City in Norton County, Kansas

Lenora is a city in Norton County, Kansas, United States. As of the 2020 census, the population of the city was 207.

==History==
Lenora was founded in 1873. It was named for Mrs. Lenora Hauser, a pioneer settler.

The first post office in Lenora was established in June 1874.

==Geography==
Lenora is located at (39.610975, -100.001391). According to the United States Census Bureau, the city has a total area of 0.51 sqmi, all land.

==Demographics==

Historical population
| Census | Pop. | Note | %± |
| 1880 | 34 |  | — |
| 1890 | 231 |  | 579.4% |
| 1900 | 247 |  | 6.9% |
| 1910 | 454 |  | 83.8% |
| 1920 | 520 |  | 14.5% |
| 1930 | 519 |  | −0.2% |
| 1940 | 537 |  | 3.5% |
| 1950 | 511 |  | −4.8% |
| 1960 | 512 |  | 0.2% |
| 1970 | 439 |  | −14.3% |
| 1980 | 444 |  | 1.1% |
| 1990 | 329 |  | −25.9% |
| 2000 | 306 |  | −7.0% |
| 2010 | 250 |  | −18.3% |
| 2020 | 207 |  | −17.2% |
U.S. Decennial Census

===2020 census===
The 2020 United States census counted 207 people, 100 households, and 59 families in Lenora. The population density was 429.5 per square mile (165.8/km^{2}). There were 173 housing units at an average density of 358.9 per square mile (138.6/km^{2}). The racial makeup was 93.72% (194) white or European American (92.75% non-Hispanic white), 0.0% (0) black or African-American, 0.0% (0) Native American or Alaska Native, 0.0% (0) Asian, 0.0% (0) Pacific Islander or Native Hawaiian, 0.48% (1) from other races, and 5.8% (12) from two or more races. Hispanic or Latino of any race was 2.9% (6) of the population.

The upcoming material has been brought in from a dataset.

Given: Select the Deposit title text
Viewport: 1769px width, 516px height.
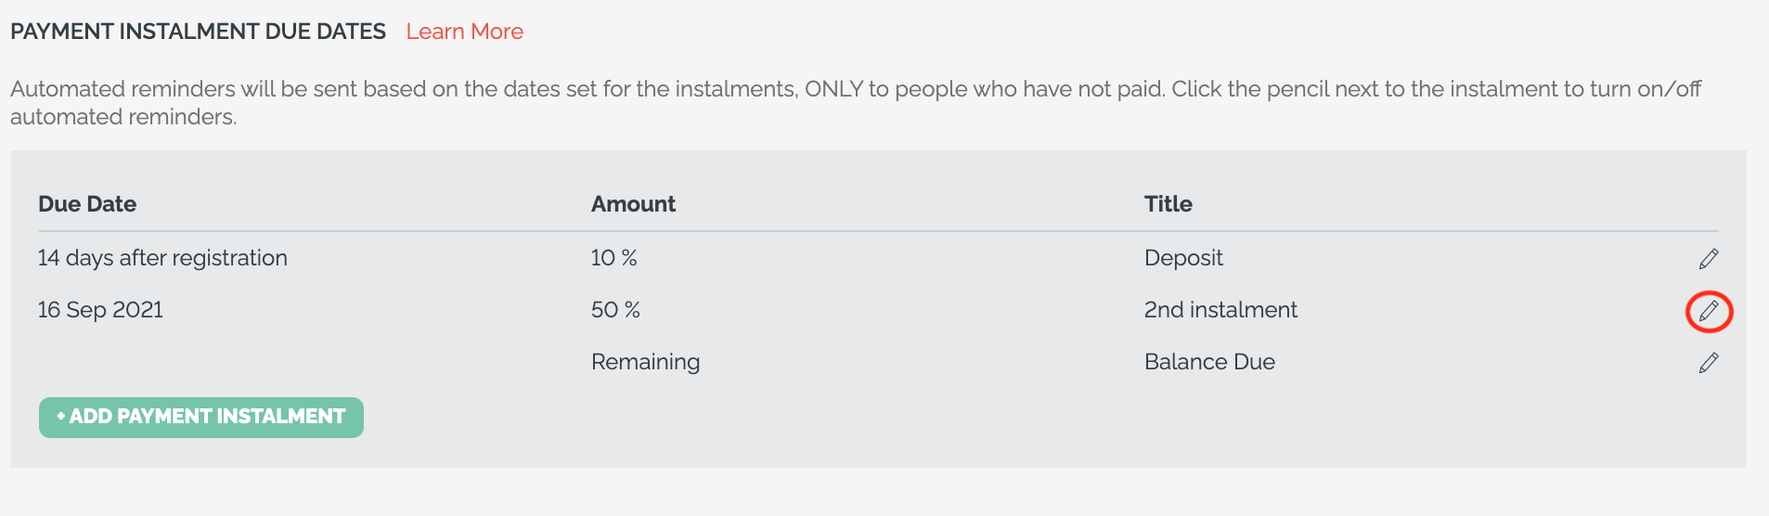Looking at the screenshot, I should [x=1183, y=258].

Of the 100 households, 24.0% had children under the age of 18; 43.0% were married couples living together; 23.0% had a female householder with no spouse or partner present. 39.0% of households consisted of individuals and 15.0% had someone living alone who was 65 years of age or older. The average household size was 2.2 and the average family size was 2.7. The percent of those with a bachelor's degree or higher was estimated to be 18.8% of the population.

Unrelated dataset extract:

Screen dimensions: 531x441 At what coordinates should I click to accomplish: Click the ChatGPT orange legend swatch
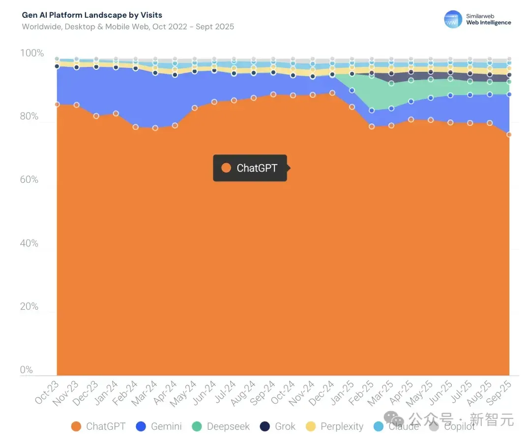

19.3% of the population was under the age of 18, 3.4% from 18 to 24, 21.7% from 25 to 44, 26.1% from 45 to 64, and 29.5% who were 65 years of age or older. The median age was 53.8 years. For every 100 females, there were 89.9 males. For every 100 females ages 18 and older, there were 85.6 males.

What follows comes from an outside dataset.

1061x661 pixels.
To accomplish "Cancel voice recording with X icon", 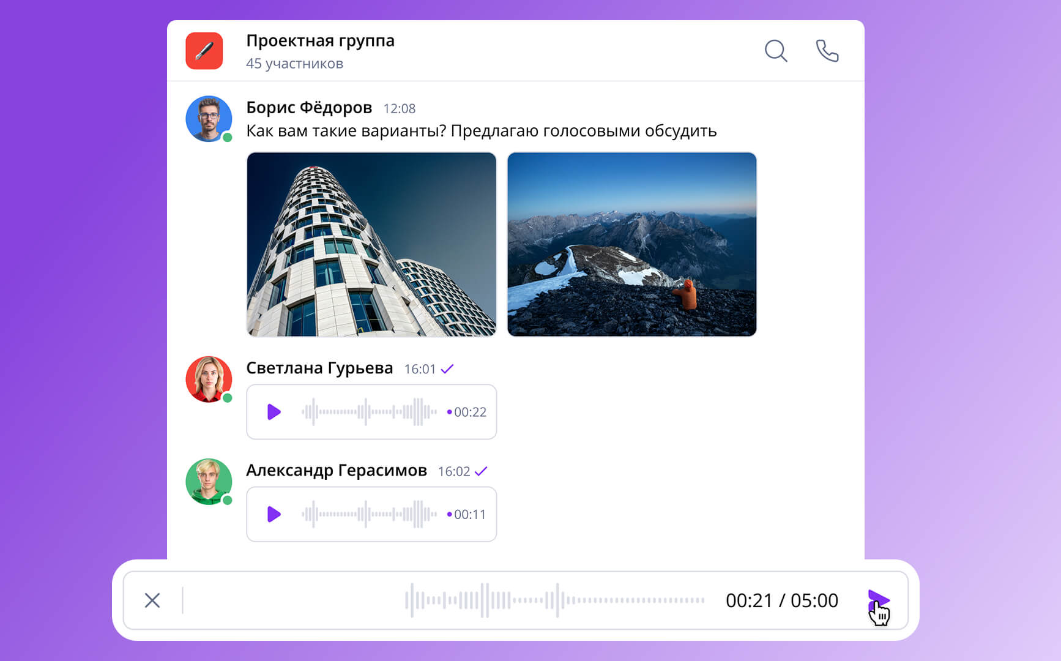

The 2016–2020 5-year American Community Survey estimates show that the median household income was $36,250 (with a margin of error of +/- $4,459) and the median family income was $36,033 (+/- $7,925). Males had a median income of $26,667 (+/- $9,025) versus $30,500 (+/- $7,276) for females. The median income for those above 16 years old was $28,750 (+/- $5,071). Approximately, 24.7% of families and 30.1% of the population were below the poverty line, including 56.7% of those under the age of 18 and 10.1% of those ages 65 or over.

===2010 census===
As of the census of 2010, there were 250 people, 126 households, and 69 families residing in the city. The population density was 490.2 PD/sqmi. There were 182 housing units at an average density of 356.9 /sqmi. The racial makeup of the city was 98.0% White and 2.0% from two or more races. Hispanic or Latino of any race were 2.8% of the population.

There were 126 households, of which 18.3% had children under the age of 18 living with them, 48.4% were married couples living together, 4.0% had a female householder with no husband present, 2.4% had a male householder with no wife present, and 45.2% were non-families. 40.5% of all households were made up of individuals, and 16.6% had someone living alone who was 65 years of age or older. The average household size was 1.98 and the average family size was 2.59.

The median age in the city was 50.8 years. 16.8% of residents were under the age of 18; 3.6% were between the ages of 18 and 24; 20.8% were from 25 to 44; 30.8% were from 45 to 64; and 28% were 65 years of age or older. The gender makeup of the city was 52.8% male and 47.2% female.

==Education==
The community is served by Norton USD 211 public school district.

Lenora schools were closed through school unification. The Lenora High School mascot was Lenora Wildcats.